The accounts of the Company shall be audited by auditors appointed annually by the Board with the approval of the Minister.
Part IV – Miscellaneous
14. Share transfers and register
(1)The Board shall cause to be maintained a register of all the shares in the Company which have been issued, and of all transfers of such shares.(2)An issued share in the Company shall be capable of being transferred by an instrument of transfer in the common form and by registration of the transfer in the register.(3)The instrument of transfer, together with the certificate issued pursuant to section 6, shall be presented to the Board, who may refuse to register any transfer without assigning any reason for such refusal. The Board shall refuse to register a transfer of shares if the effect thereof would be to reduce the number of members of the Company to less than two.(4)If a transfer of shares in the Company is registered the Board shall cause a fresh share certificate to be issued to the transferee showing the number of shares of which he is the holder.
15. Taxation, etc.
Notwithstanding any other law—(a)the profits of the Company shall not be liable to income tax or other taxes in Malawi;(b)the Company shall not be liable in Malawi to pay stamp duty or any duty or fee of any other description which would, but for this section, be payable to the Government or any officer of the Government.
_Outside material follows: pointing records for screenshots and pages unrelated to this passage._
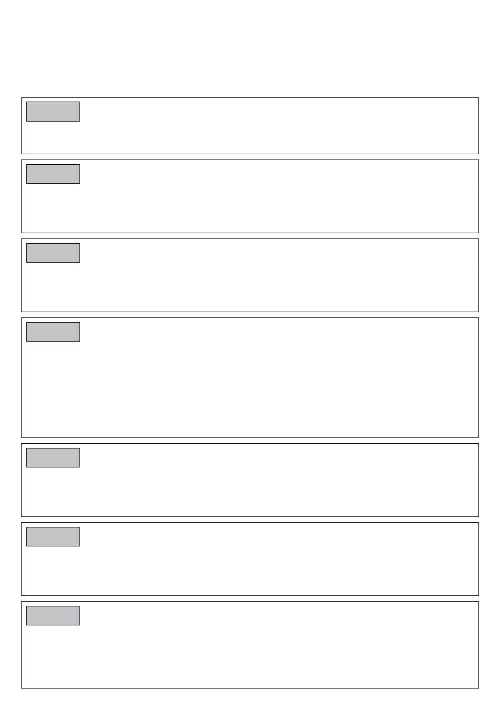Click the gray label in the last panel

[x=53, y=615]
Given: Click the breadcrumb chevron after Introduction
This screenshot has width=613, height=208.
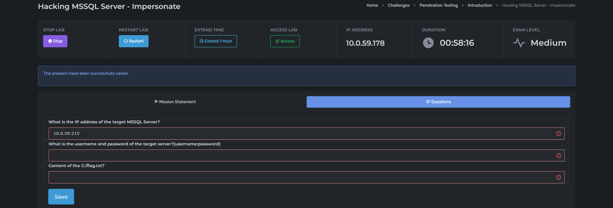Looking at the screenshot, I should click(497, 5).
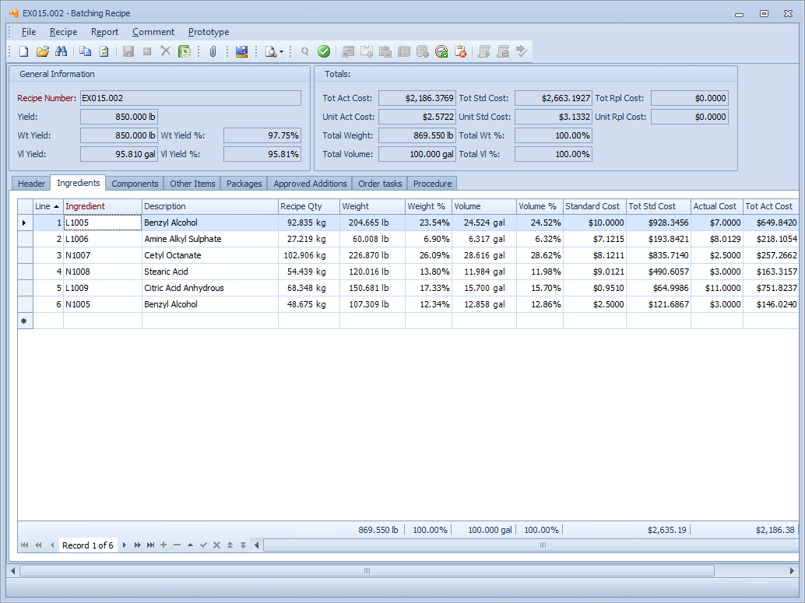Approve the recipe via the green check icon
Viewport: 805px width, 603px height.
323,51
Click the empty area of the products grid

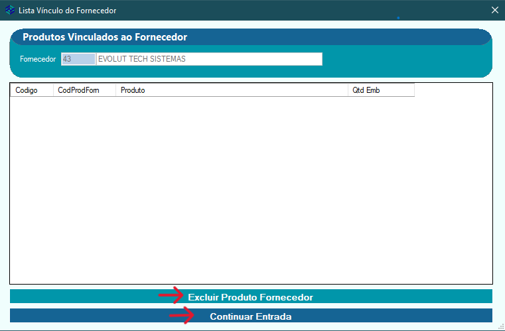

16. Authentication of documents and decisions
(1)All documents made by the Company other than those required by law to be under seal and all decisions of the Board may be signified under the hand of the Chairman, the Vice-Chairman, the Secretary or any director authorized in that behalf.(2)Every document purporting to be made by the Company and to be sealed in accordance with section 3 or to be signified in accordance with subsection (1) shall be received in evidence and be deemed such a document without proof unless the contrary is shown.
The Minister, after consulting with the Board, may make Regulations for the better carrying out of the objects and purposes of this Act, or to give force or effect to its provisions, or for its better administration.